Секретарь переглянулся с монастырским советником, и после паузы священник произнес:

– Так пошлите же за ним!

Секретарь в растерянности удалился и надолго пропал – словом, больше его не видели.

Лессинг попытался открыть стоявшие посреди комнаты железные лари. Но ключи не подходили к замочным скважинам, видневшимся в крышках обоих сундуков.

– Что дальше? – спросил он, заложив руки за спину.

Монастырский советник Хуго слегка приподнял указательный палец левой руки. Он улыбнулся, не разжимая губ, его глазки блеснули:

– Наши предки, как видно, тоже были изрядными шутниками! Помимо этих, имеются еще потайные, искусно замаскированные замочные скважины. Те, что в крышках, сделаны лишь для того, чтобы запутать воров.

Священник провел пальцами по передней стенке первого сундука, ощупывая широкую кованую обшивку в виде перекрещивающихся полос. Наконец, с изрядным усилием он сдвинул одно из украшений в форме лилии, обнажив скрытую под ним замочную скважину.

Сундуки были заполнены добротно переплетенными древними рукописями, разложенными, видимо, по формату – там ин-фолио, тут ин-кварто. Лессинг вынимал один за другим небольшие псалтыри и молитвенники, попадались и внушительные хроники. Он дал себе клятву со временем основательно исследовать каждую книгу.

А это что? Написанная обычной латынью на пергаменте книга ин-кварто, объемом не менее ста страниц, косо торчала из переплета. Уяснить причину не составляло труда. Кто-то вырвал титульный лист, а заодно не пощадил и начало этой древней рукописи. У нижнего обреза первой из оставшихся страниц тонким почерком, словно писавший старался не привлечь лишнего внимания, было начертано новое заглавие, которое, однако, не полностью совпадало с выцветшим названием, видневшимся на корешке переплета. К тому же ни там, ни тут не было обозначено имя сочинителя.

Несоответствия всегда побуждают искать истину. На первый взгляд оба названия указывали на то, что в трактате идет речь о святом причастии и, прежде всего, о приобщении святых тайн. Однако часто встречающиеся в тексте «Inquis tu» и «Inquio ego» эти «ты говоришь», «я говорю», свидетельствовали о том, что сей трактат являлся скорее полемическим сочинением.

Даже тот, кто почти не знаком с историей церкви, безусловно, слышал про ожесточенный спор между Лютером и Цвингли о таинстве святого причастия. Но и в более ранние века вопрос о превращении хлеба и вина в тело и кровь Христа вызывал острые споры, в которых никто не стеснялся в средствах, ибо отступления от чистой веры испокон века считались ересью.

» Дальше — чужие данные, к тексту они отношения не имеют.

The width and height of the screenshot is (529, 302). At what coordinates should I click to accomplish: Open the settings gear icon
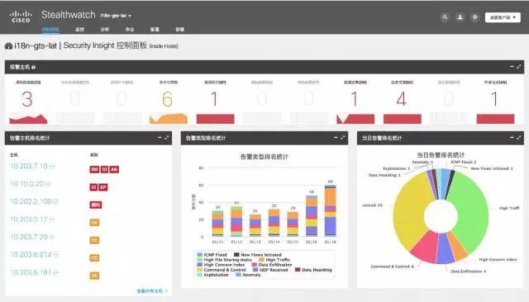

– Как вы оцениваете возраст этой рукописи? – спросил Лессинг у монастырского советника.

– Она относится к вейсенбургским манускриптам и была написана, видимо, в одиннадцатом столетии.

– Кто ее автор?

– Очевидно, аноним.

– А его имя установить не пытались?

Монастырский советник пожал плечами.

Лессинг запер сундуки и хранилище рукописей. Необычную книгу он взял с собой. Он велел провести себя по библиотеке, осмотрел ее от крыши до подвала, затем распрощался с монастырским советником, зашел в канцелярию, где отчитал секретаря за то, что его распоряжениями пренебрегли, – и все это время держал книгу в руке.

Когда Лессинг уже покидал здание, дорогу ему преградил прихрамывающий солдат. Его мундир был изрядно поношен, но на выгоревшей голубой треуголке виднелись капральские нашивки. Он отдал честь и, осклабившись, представился:

– Служитель библиотеки Хельм к услугам Вашей чести!

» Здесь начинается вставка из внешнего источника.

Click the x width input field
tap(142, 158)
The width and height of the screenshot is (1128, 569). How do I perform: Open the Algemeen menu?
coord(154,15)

– Я не «Ваша честь»! Чтобы я этого больше не слышал!

Хельм снова отдал честь:

– Слушаюсь, Ваша милость, господин магистр!

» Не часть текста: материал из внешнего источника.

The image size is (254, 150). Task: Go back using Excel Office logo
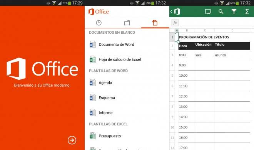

Пусть так, магистр – это еще куда ни шло… Но все же он произнес, с улыбкой придержав отставного капрала за верхнюю пуговицу его потертого мундира, на лацканах которого вдобавок отсутствовали галуны:

– Если мы – вы и я – хотим найти общий язык, то запомните: меня зовут «господин Лессинг», а я называю вас «господин Хельм»… И без титулов, без этих фокусов!

– Слушаюсь, господин Лессинг!

– Сколько вы прослужили?

– Двенадцать лет, верой и правдой. А потом, после ранения, меня уволили. Колено никуда не годится. В походах мы часто пели песню: «Эй, старина, бери суму – и ты ведь был солдат!» Теперь песня стала правдой…

В бытность свою секретарем генерала Тауэнцина в оккупированной Силезии Лессинг хорошо узнал солдатскую жизнь. Этим людям вряд ли кто мог позавидовать. Старый Фриц – извечный прусский кумир – нередко увольнял инвалидов со службы и отправлял их по домам без вознаграждения, оставляя слабую надежду на некое неопределенное «потом».

– А почему вас нигде не могли найти, когда я послал за вами, господин Хельм?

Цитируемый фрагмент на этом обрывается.